Putting the two texts in conversation reveals a layered form of materiality. Bollmer describes the macro layer by emphasizing infrastructures, production and the environmental and political conditions that allow the smartphone to exist. Rosenberg and Blondheim illuminate the micro layer by showing how the device embeds itself in gesture, habit and emotion. These layers are different in scale, yet compatible in argument. Taken together, they reveal how the smartphone operates not only as a technical artifact but also as a lived environment that organizes perception and behaviour.
These connections make the comparison especially useful for our class. The smartphone becomes a case through which we can see how media operate simultaneously as symbolic systems, physical tools, and social structures. The texts also help us understand why smartphone dependence feels so powerful. It’s not simply a matter of distraction or preference. It’s the result of a technological object materially entangled with infrastructure, mobility, memory, and emotion. By looking at the smartphone through both authors, we get a clearer sense of how digital media shape contemporary life across different scales of experience.
Conclusion
Smartphones are often treated as digital or immaterial objects, but together the readings of Bollmer and Rosenberg and Blondheim show that they are deeply material. Their absence disrupts routines and makes visible their role in attention, memory, social stability and bodily practice. Far from separating us from the physical world, smartphones reorganize that world and shape how we experience it.
Understanding smartphone materiality helps us think differently about digital media more generally. It reminds us that screens and data do not exist outside physical life. They are embedded in bodily habits, infrastructures and emotional experience. For the students in this class, this perspective demonstrates that the analysis of media cannot stop at content or representation and has to consider also how technologies participate in shaping everyday life.
The smartphone is a material medium that allows us to see our own dependence particularly well. It calls into question the assumption of much cultural commentary that digital life exists somewhat separately from physical experience. Gaining insight into these conditions allows us to understand more about what structures contemporary life.
Citations
Bollmer, Grant. Materialist Media Theory: An Introduction. Bloomsbury Academic, 2019.

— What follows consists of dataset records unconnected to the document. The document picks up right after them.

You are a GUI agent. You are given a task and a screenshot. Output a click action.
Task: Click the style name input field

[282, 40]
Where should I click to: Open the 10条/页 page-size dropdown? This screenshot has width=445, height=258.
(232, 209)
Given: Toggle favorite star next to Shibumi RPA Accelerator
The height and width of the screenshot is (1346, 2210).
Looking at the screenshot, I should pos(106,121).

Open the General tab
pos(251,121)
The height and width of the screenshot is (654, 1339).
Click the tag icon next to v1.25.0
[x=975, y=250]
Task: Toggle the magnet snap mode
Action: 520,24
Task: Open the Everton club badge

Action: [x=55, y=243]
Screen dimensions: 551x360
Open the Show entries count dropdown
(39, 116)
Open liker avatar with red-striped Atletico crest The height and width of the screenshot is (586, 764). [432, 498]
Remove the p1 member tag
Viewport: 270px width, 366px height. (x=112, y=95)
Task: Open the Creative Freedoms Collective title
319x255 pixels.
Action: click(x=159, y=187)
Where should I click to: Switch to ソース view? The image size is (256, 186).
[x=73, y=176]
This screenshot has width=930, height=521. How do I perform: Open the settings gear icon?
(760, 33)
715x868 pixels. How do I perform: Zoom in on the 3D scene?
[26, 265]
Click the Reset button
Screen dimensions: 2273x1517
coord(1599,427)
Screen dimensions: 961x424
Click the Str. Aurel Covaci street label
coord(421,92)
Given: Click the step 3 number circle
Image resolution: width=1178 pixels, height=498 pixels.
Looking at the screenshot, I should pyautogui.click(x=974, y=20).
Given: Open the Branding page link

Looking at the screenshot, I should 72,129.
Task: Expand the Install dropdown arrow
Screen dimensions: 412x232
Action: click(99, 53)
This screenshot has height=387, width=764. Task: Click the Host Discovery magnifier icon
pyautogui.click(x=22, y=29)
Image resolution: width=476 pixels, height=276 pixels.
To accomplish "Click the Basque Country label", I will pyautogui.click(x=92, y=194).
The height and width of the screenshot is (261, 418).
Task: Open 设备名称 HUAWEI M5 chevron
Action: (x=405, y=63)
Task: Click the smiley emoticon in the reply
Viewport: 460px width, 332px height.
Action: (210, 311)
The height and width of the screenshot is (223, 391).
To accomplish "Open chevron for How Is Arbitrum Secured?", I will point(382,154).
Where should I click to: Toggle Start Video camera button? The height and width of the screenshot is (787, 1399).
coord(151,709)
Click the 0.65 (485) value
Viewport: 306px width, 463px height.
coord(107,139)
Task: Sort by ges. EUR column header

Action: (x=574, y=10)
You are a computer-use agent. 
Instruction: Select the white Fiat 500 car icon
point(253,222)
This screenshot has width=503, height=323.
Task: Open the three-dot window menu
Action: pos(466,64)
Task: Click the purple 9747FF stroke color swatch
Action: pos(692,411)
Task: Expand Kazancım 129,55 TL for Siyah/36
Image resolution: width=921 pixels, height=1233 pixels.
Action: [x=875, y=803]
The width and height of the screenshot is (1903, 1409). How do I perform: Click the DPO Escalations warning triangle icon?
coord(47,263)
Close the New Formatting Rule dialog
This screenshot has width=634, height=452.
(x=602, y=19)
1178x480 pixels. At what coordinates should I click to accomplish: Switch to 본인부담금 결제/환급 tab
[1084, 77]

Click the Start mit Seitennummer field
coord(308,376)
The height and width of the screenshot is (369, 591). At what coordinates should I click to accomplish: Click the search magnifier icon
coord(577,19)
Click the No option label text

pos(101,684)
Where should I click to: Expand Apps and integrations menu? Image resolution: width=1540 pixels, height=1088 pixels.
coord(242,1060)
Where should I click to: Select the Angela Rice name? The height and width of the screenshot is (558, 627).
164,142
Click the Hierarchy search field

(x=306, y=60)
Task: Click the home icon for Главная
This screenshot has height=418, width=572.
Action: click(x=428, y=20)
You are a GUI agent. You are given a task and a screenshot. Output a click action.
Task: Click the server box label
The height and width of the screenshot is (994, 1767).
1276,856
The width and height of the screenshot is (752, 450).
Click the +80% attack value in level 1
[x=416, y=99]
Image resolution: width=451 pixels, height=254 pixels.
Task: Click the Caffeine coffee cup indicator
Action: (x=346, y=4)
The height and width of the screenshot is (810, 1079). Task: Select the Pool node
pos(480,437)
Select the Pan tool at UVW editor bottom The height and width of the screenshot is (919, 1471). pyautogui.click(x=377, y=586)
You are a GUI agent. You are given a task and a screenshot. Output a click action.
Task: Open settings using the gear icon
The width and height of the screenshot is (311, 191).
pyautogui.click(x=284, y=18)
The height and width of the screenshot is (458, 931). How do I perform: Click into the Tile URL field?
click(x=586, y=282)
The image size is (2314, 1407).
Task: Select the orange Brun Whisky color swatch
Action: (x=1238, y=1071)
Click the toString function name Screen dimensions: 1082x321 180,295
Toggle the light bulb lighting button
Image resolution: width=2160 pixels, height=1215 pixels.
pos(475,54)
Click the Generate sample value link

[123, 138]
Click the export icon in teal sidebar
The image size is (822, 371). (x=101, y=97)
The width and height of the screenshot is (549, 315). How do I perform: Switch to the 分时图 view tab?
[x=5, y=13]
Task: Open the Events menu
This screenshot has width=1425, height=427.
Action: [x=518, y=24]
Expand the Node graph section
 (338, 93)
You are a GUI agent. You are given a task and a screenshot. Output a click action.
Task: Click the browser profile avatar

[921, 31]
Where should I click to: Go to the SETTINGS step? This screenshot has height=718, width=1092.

Rosenberg, Hananel, and Menahem Blondheim. “What (Missing) the Smartphone Means: Implications of the Medium’s Portable, Personal, and Prosthetic Aspects in the Deprivation Experience of Teenagers.” Mobile Media & Communication, 2025.
Written by Saber, Rai, Mio
Great blog post guys! I liked how you connected Bollmer’s ideas about media materiality with Rosenberg and Blondheim’s study on smartphone absence made the materiality of digital devices feel immediate and tangible. Your examples of how phones shape bodily habits, perception of time, and social routines were especially compelling. It made me think about how much our daily lives are intertwined with material infrastructures we rarely notice. I’m curious, do you think understanding the material side of digital devices could change the way we design or use them, or is this dependence inevitable?